Since the announcement, I have met the leader of Oldham Council and the USDAW union representatives for Shop Direct, alongside my hon. Friend the Member for Oldham West and Royton. I have also spoken to and subsequently met Shop Direct directors at a meeting convened by Greater Manchester Mayor Andy Burnham, together with my hon. Friend the Member for Worsley and Eccles South, council leaders, the Salford Mayor, Department for Work and Pensions and Department for Business, Energy and Industrial Strategy representatives and USDAW representatives, where we tried to seek a way forward.
It was essential to bring together around the table all the parties affected by Shop Direct’s proposed relocation to the east midlands so that it could hear directly from us our huge concerns about the move. At the meeting, Oldham Council tabled alternative proposals for a site of a similar size, accompanied by a favourable business package, at Broadgreen Park, Chadderton. Very disappointingly, however, this was rejected, and there was no willingness from Shop Direct to engage on alternative proposals in Greater Manchester.
Given that the Shop Direct executives appeared to have made their decision, my colleagues and I then pushed them to describe what specific training and support they would provide for the workforce over the next two years—including their communications strategy, given the poor communication to date—while in particular looking at options for the Raven Mill site as a specialist returns centre.
The Mayor put forward a proposal at the meeting to establish a taskforce, led by Greater Manchester’s Growth Company, which was agreed by all parties, including both Shop Direct and the Department for Work and Pensions. I understand that the first officers meeting of the taskforce was held yesterday, and I am awaiting feedback from it.

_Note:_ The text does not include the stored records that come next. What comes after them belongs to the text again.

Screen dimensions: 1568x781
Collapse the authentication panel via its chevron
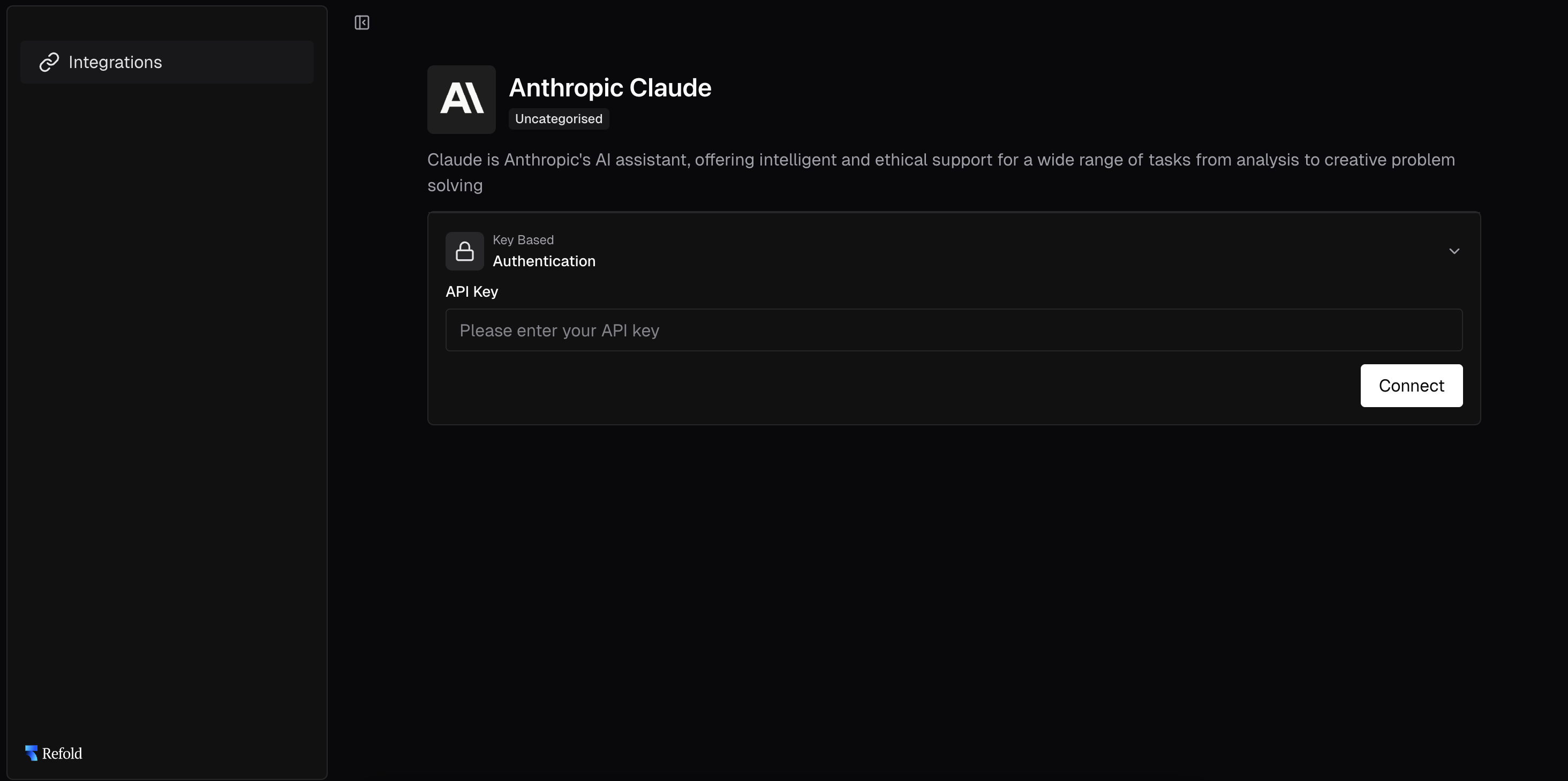(1454, 251)

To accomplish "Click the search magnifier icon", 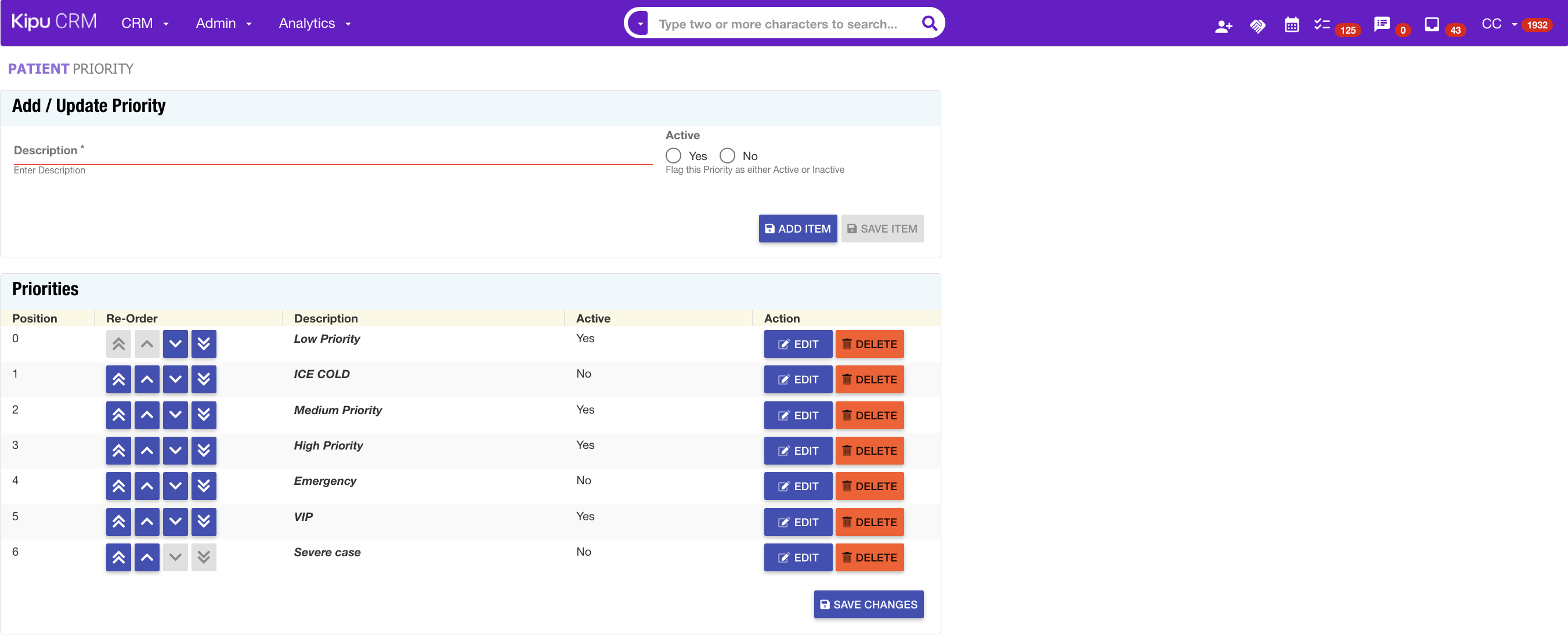I will 929,23.
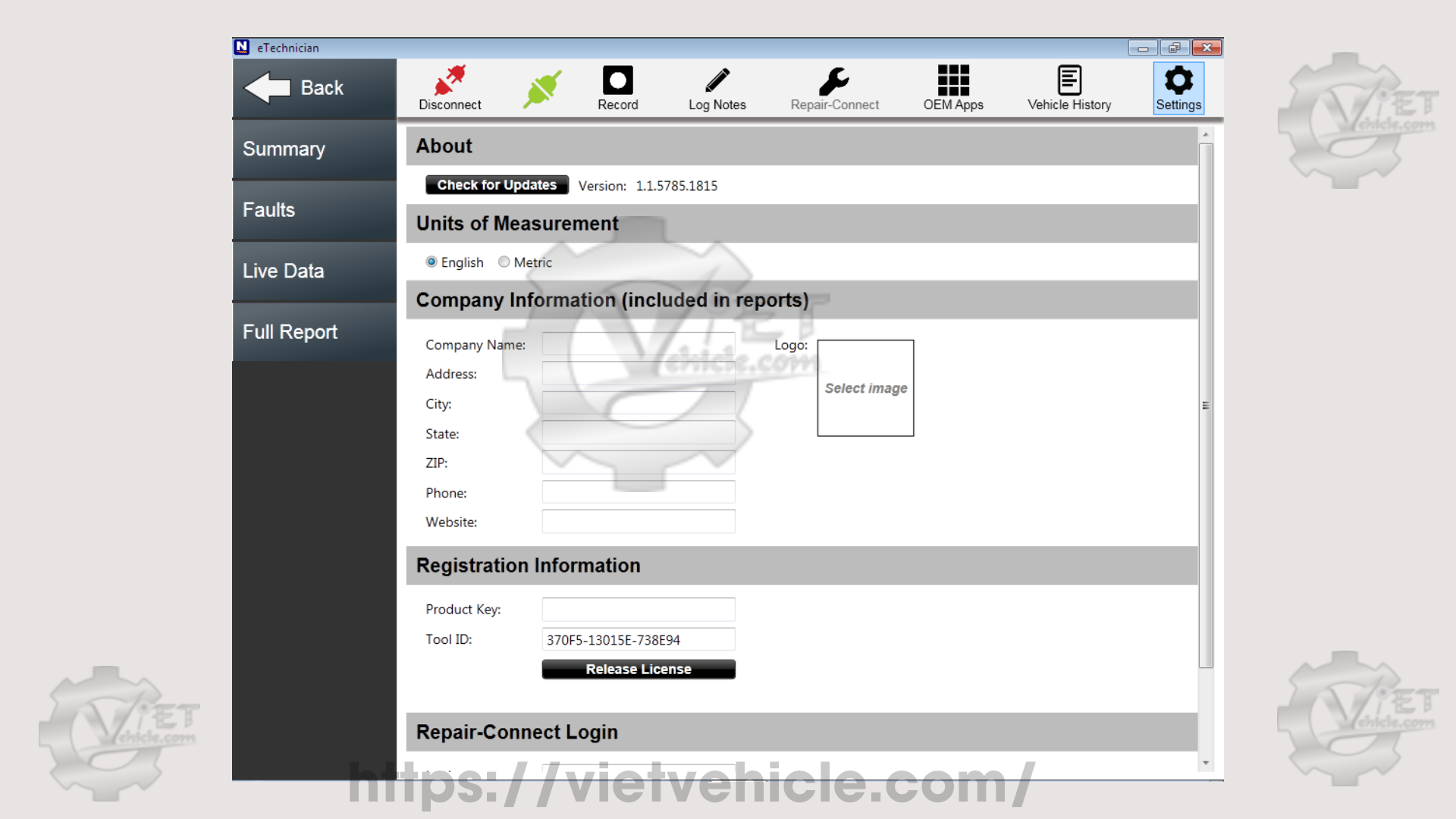Click the Product Key input field
1456x819 pixels.
(x=638, y=610)
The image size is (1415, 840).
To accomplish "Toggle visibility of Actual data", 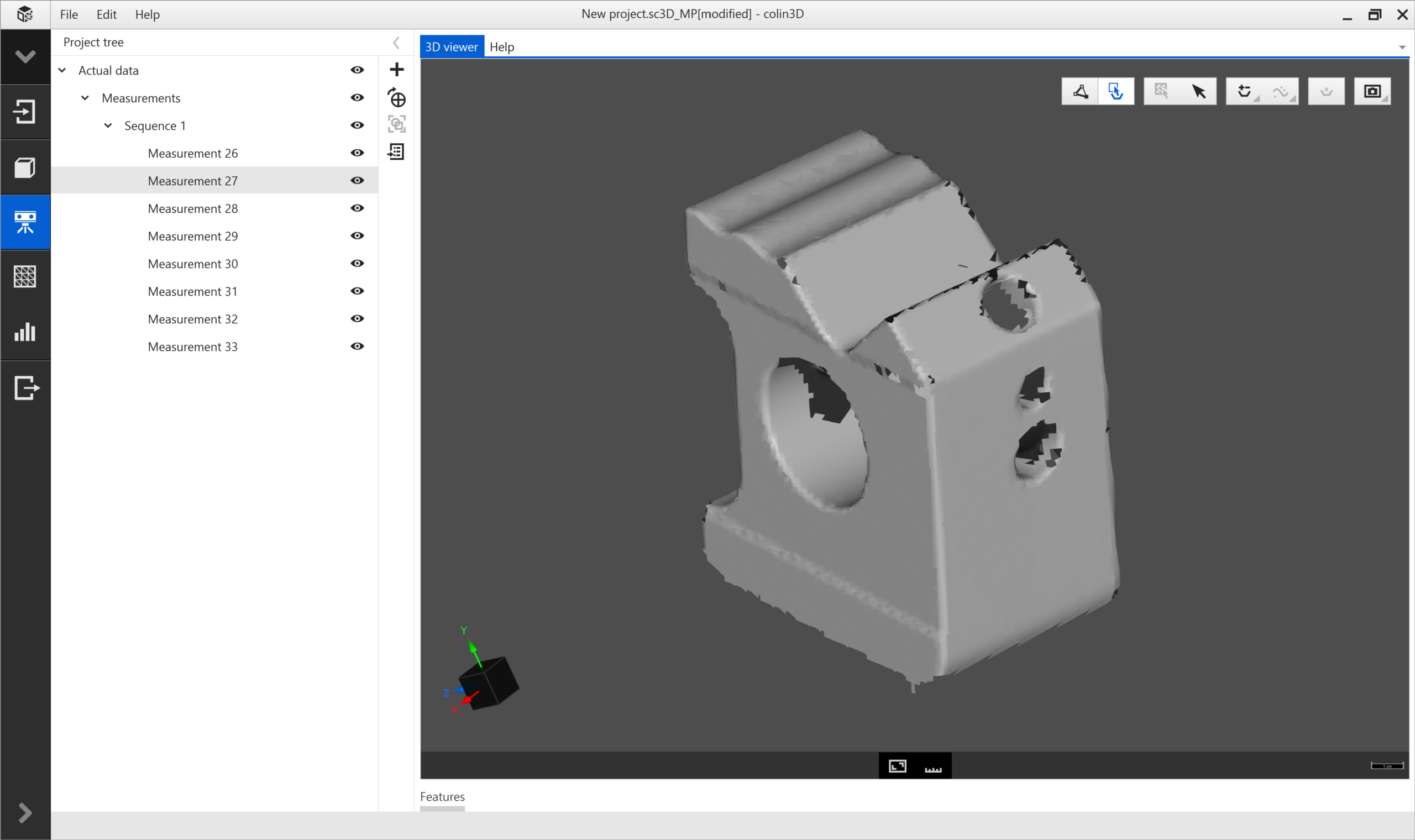I will [357, 70].
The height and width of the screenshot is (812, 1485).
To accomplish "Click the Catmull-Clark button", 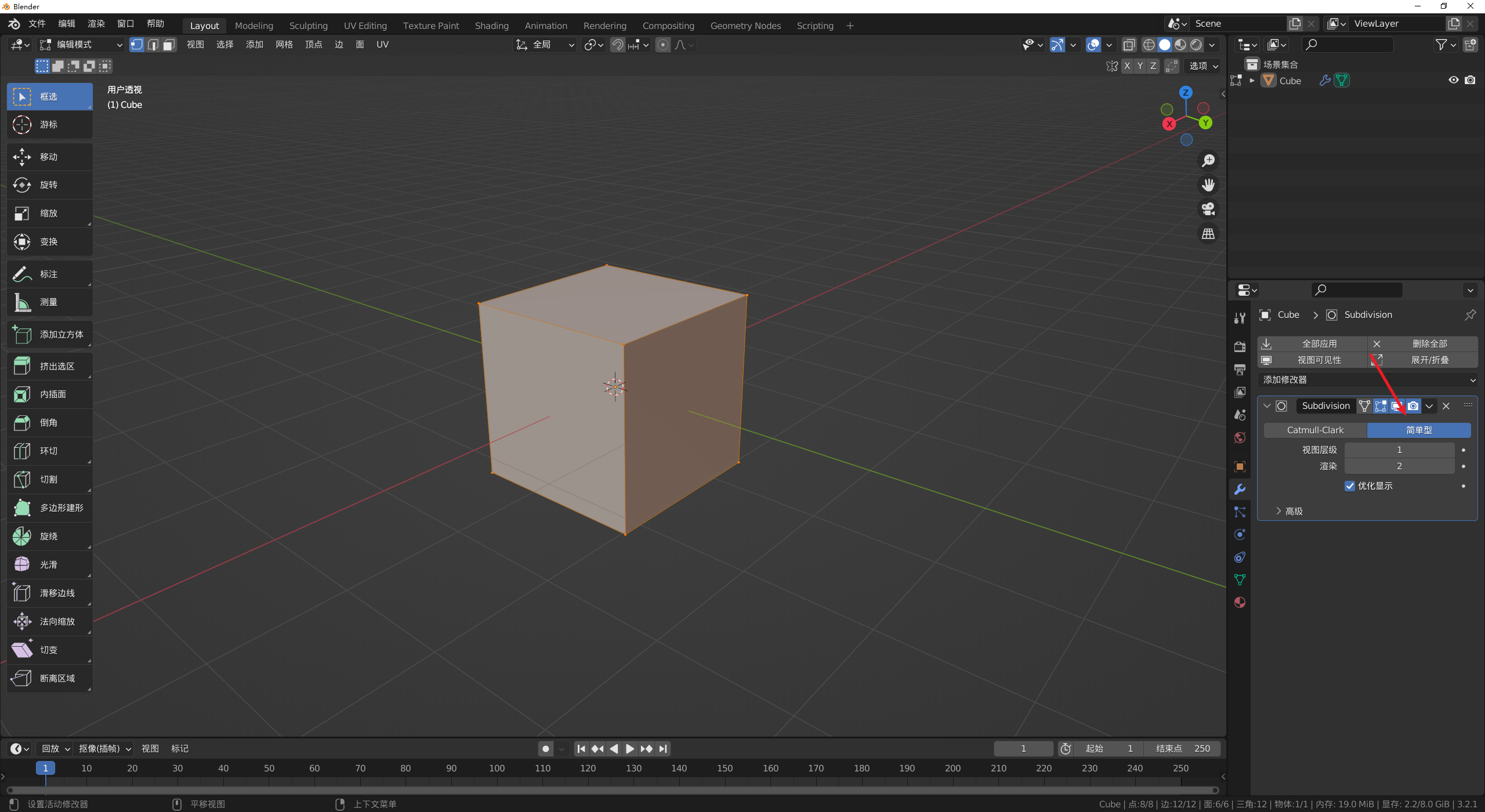I will pyautogui.click(x=1315, y=430).
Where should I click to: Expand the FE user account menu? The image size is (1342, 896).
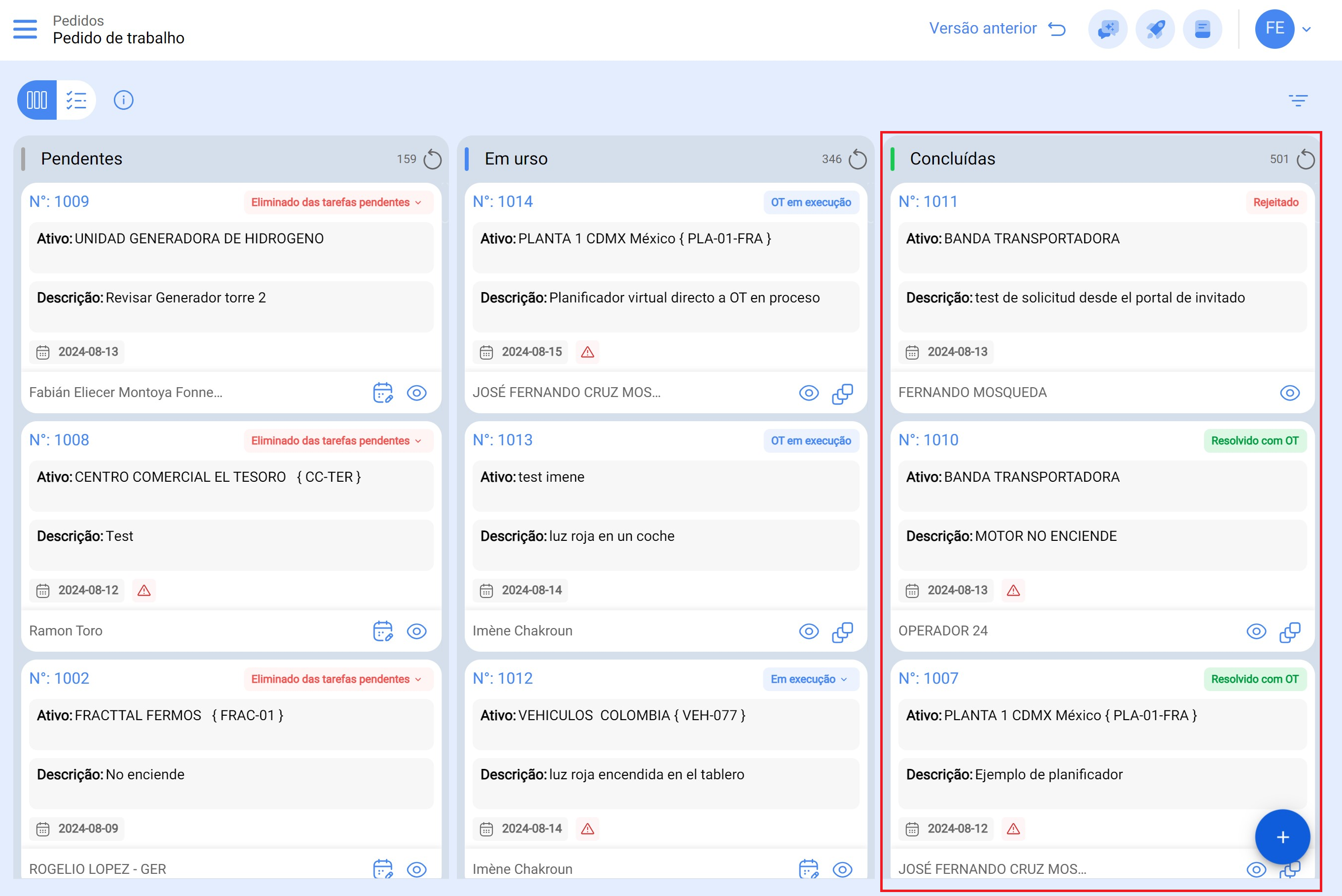click(1306, 29)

Working closely with USDAW, we will be holding the company to their legal obligations to engage in a meaningful consultation. The consultation started formally today, and the union has clearly stated that its test of whether it is meaningful is that Shop Direct should fully explore any options for relocating to a nearby site, as staff, through their trade union, are entitled to a say in the future of the business. The company has said in a statement that it will
“be partnering with local and national organisations to provide our colleagues with tailored advice and training, including career skills, access to financial planning and vocational courses to support re-training. It’s also our plan to offer apprenticeships in in-demand skills across our existing operational sites.”
I am grateful for the response to my letter to the Prime Minister which I received last night not from this Business Minister but from another one—the Under-Secretary of State for Business, Energy and Industrial Strategy, the hon. Member for Watford (Richard Harrington)—but it only goes so far. What specific discussions has the Minister had with colleagues in the DWP and elsewhere on support, quality training and reskilling for the Shop Direct Greater Manchester workforce over the next two years?